Peor que todo eso que ya se ha dicho hasta ahora es que algunos países, de forma puramente mercantilista, se esfuerzan para exportar más de lo que importan. Este fenómeno se llama “desequilibrio global” en el campo de la macroeconomía, y se sitúa en agudo contraste a la doctrina del libre comercio. Alemania es la mayor culpable en este tema en todo el mundo. En el momento actual, para determinar el éxito o el fracaso que el comercio internacional aporta a los países que participan, los superávits y los déficits se han vuelto más importantes que los efectos en la productividad de la liberalización del comercio.

Pero en realidad, una vez que un país genera superávits de forma creciente y estable, no quedan incentivos para los posibles socios comerciales de este país para concluir un acuerdo comercial con este país que defiende estos superávits comerciales.

Ni las fluctuaciones bruscas en los tipos de cambio, ni la inversión internacional directa, ni el dumping salarial o las consecuencias sociales del comercio son el objeto de la ideología del libre comercio. Los políticos procomercio internacional hacen sus juicios sobre la base de una doctrina que no tiene nada que ver con el mundo real.

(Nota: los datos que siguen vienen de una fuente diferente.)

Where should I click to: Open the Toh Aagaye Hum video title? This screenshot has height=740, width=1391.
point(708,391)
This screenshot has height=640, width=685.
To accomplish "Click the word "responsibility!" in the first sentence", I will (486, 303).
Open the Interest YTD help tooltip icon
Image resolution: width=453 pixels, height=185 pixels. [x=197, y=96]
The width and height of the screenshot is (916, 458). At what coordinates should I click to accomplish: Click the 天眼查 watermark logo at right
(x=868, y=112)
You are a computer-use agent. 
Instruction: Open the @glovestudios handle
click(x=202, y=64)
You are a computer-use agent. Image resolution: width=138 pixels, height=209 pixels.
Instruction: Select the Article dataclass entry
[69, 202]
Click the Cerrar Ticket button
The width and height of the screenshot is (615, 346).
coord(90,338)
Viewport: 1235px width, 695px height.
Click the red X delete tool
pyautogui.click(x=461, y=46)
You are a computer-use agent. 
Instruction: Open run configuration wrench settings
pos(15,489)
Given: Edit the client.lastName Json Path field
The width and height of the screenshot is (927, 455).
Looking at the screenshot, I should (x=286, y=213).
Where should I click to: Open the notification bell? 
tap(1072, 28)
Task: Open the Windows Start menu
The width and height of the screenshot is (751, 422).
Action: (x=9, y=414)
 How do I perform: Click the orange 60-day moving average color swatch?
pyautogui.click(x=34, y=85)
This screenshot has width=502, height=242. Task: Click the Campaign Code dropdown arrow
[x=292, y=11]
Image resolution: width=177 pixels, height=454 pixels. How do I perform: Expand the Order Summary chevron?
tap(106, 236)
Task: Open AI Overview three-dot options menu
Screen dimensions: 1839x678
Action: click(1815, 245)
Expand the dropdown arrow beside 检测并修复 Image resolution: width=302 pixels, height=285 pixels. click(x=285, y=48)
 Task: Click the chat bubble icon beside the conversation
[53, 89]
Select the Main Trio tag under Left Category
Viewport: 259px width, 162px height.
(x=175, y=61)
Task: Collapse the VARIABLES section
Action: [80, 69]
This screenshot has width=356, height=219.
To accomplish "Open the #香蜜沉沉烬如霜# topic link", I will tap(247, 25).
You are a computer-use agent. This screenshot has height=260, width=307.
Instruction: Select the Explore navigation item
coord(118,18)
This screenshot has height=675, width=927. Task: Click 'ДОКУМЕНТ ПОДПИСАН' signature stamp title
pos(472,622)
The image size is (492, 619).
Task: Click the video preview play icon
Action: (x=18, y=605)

Hoy en día, intentar conducir las políticas comerciales y los flujos de comercio es como intentar reparar un coche con herramientas de reparar relojes. Lo que la economía global necesita más que un debate doctrinario sobre el comercio internacional es un sistema monetario que evite que los países individuales acumulen ventajas injustificadas prolongadamente en el tiempo a través del dumping salarial o de medidas similares.